■ **SOURCE DOCUMENT**:
Dispatches

Where Egypt Made History

A report from Tahrir Square on the day Mubarak resigned.

Egyptian protesters

In Cairo’s Tahrir Square earlier this evening, Ibrahim Basateen is leaning against a railing, sipping tea from a white plastic cup. “It’s going to be us or him,” he says, referring to President Hosni Mubarak. Everyone is waiting for a statement from the president’s office, but after last night’s disappointment, no one is expecting anything today. “He’ll probably leave next week,” says Ibrahim, who works in the ministry of petroleum.

Minutes later, the square erupts in cheers. Ibrahim looks around—everyone does—as word spreads: Egypt’s last pharaoh has fallen. After almost 30 years, Mubarak has ceded power to the military. For many young people gathered in the square, Mubarak is the only president they have ever known. Now he is gone.

There’s so much cheering and shouting it’s hard to hear. Everyone grips the waist of the person ahead of him, forming lines that snake around each to move across the square. Whistles sound in some kind of victory Morse code. “The people have taken down the regime,” people chant. Strangers squeeze hands, clasp arms, hug.

■ **TO BE DONE**:
(1) Based on the Tahrir Square dispatch, say yes or no to each statement and quote the words from the text that settle it.
(a) Ibrahim Basateen works in the ministry of petroleum.
(b) Ibrahim is drinking coffee while he waits.
(c) Mubarak handed power to the military after almost 30 years.
(2) From the Tahrir Square dispatch, return everything from "Egyptian protesters" down to "he is gone.".
(3) Answer these questions from the Tahrir Square dispatch.
(a) What is Ibrahim leaning against?
(b) When does Ibrahim think Mubarak will probably leave?
(c) What do the people chant?
The records have nothing to do with this.

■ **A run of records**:
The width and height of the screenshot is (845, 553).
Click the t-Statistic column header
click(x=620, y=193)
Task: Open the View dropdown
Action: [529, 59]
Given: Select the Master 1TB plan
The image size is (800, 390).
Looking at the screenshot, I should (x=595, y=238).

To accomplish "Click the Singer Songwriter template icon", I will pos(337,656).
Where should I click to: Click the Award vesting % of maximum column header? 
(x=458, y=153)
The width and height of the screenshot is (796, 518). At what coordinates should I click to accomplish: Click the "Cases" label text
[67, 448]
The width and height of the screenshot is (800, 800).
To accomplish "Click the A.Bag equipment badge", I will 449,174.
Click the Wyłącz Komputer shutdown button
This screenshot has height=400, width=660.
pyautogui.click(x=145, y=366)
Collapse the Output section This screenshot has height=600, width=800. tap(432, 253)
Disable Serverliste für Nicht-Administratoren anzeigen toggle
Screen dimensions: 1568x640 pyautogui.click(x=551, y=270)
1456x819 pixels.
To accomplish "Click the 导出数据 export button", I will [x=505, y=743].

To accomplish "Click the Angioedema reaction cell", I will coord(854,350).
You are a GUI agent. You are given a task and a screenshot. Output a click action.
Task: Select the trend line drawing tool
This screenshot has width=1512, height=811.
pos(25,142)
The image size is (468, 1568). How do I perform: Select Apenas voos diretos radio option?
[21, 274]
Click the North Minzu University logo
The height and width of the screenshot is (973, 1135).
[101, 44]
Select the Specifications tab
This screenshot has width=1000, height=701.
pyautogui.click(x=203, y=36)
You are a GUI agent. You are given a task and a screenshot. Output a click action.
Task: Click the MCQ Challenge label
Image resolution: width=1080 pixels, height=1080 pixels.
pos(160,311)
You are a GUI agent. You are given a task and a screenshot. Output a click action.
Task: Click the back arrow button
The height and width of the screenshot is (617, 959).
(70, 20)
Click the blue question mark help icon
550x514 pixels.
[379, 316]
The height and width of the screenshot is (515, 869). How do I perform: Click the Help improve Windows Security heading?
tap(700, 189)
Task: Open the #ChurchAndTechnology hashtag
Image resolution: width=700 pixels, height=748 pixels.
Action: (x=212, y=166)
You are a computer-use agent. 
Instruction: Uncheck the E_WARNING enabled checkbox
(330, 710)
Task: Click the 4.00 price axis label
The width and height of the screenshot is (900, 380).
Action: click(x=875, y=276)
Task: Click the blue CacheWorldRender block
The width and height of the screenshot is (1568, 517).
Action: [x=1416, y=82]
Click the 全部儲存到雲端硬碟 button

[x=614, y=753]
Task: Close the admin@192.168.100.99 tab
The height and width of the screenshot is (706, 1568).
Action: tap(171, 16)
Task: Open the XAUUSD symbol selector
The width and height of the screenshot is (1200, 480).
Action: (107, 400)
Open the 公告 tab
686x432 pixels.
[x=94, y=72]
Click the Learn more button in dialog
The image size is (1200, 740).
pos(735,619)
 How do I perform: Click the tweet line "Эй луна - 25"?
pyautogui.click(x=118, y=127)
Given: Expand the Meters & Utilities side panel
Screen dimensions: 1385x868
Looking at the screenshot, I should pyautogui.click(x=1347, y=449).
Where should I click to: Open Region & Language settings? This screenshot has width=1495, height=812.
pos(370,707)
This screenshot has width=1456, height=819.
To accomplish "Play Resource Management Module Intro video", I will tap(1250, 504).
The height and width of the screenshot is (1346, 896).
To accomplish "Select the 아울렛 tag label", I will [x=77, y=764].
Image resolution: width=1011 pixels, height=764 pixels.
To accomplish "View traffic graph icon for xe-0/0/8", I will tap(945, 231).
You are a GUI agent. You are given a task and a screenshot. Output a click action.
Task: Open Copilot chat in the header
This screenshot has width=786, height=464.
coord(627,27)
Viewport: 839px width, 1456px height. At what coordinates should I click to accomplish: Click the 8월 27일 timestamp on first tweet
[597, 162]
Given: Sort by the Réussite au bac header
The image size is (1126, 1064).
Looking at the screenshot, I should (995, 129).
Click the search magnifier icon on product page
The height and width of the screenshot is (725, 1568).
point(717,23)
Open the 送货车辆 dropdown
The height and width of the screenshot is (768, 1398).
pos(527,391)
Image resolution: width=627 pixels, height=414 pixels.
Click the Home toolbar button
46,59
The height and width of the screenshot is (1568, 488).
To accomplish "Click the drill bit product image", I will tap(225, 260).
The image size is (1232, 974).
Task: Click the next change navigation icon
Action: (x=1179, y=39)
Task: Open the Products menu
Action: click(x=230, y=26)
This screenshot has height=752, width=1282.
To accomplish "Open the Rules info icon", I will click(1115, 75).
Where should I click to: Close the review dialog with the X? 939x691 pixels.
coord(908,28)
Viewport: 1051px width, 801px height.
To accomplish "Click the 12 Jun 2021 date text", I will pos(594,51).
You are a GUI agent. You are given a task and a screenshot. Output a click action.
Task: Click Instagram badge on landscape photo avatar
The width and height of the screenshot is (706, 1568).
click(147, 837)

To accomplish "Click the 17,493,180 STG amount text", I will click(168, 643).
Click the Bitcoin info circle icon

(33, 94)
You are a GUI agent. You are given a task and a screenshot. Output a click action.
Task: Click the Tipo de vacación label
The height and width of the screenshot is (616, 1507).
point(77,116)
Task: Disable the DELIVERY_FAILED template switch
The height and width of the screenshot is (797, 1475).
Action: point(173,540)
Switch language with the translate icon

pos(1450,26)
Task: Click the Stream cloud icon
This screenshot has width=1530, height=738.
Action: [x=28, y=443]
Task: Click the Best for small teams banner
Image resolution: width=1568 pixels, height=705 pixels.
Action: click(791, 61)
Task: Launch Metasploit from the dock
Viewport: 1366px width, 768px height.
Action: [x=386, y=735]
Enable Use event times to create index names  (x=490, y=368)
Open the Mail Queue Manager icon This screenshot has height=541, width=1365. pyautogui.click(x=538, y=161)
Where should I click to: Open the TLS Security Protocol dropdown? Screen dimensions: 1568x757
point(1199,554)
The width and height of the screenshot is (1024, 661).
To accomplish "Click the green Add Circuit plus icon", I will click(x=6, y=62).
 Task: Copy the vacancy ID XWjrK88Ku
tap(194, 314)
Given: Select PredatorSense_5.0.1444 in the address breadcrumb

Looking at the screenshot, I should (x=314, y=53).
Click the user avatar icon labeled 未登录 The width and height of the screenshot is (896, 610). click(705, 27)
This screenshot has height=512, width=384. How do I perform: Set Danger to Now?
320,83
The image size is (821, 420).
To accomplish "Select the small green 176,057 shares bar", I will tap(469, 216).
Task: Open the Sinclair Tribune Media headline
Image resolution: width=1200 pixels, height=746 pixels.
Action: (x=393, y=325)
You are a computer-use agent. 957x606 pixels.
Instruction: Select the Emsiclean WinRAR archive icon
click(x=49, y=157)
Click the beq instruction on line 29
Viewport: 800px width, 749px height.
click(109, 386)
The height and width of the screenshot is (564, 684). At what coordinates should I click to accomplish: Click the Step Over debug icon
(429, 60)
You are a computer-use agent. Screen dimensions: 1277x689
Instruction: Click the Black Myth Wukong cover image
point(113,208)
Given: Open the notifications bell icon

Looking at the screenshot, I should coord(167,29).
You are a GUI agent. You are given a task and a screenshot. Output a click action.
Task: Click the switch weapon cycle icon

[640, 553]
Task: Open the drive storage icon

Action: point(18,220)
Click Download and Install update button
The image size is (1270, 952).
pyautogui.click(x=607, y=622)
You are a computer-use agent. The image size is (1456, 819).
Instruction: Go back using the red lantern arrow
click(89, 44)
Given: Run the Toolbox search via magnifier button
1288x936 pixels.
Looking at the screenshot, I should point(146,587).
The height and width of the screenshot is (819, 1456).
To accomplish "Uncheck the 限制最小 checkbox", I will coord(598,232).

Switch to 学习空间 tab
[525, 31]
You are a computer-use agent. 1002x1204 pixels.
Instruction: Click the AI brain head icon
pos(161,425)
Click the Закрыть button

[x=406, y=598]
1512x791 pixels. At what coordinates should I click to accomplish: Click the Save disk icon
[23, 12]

■ **ANSWERS GIVEN**:
(1)
(a) Yes: "who works in the ministry of petroleum"
(b) No: "sipping tea from a white plastic cup"
(c) Yes: "After almost 30 years, Mubarak has ceded power to the military."

(2)
Egyptian protesters

In Cairo’s Tahrir Square earlier this evening, Ibrahim Basateen is leaning against a railing, sipping tea from a white plastic cup. “It’s going to be us or him,” he says, referring to President Hosni Mubarak. Everyone is waiting for a statement from the president’s office, but after last night’s disappointment, no one is expecting anything today. “He’ll probably leave next week,” says Ibrahim, who works in the ministry of petroleum.

Minutes later, the square erupts in cheers. Ibrahim looks around—everyone does—as word spreads: Egypt’s last pharaoh has fallen. After almost 30 years, Mubarak has ceded power to the military. For many young people gathered in the square, Mubarak is the only president they have ever known. Now he is gone.

(3)
(a) A railing.
(b) Next week.
(c) "The people have taken down the regime."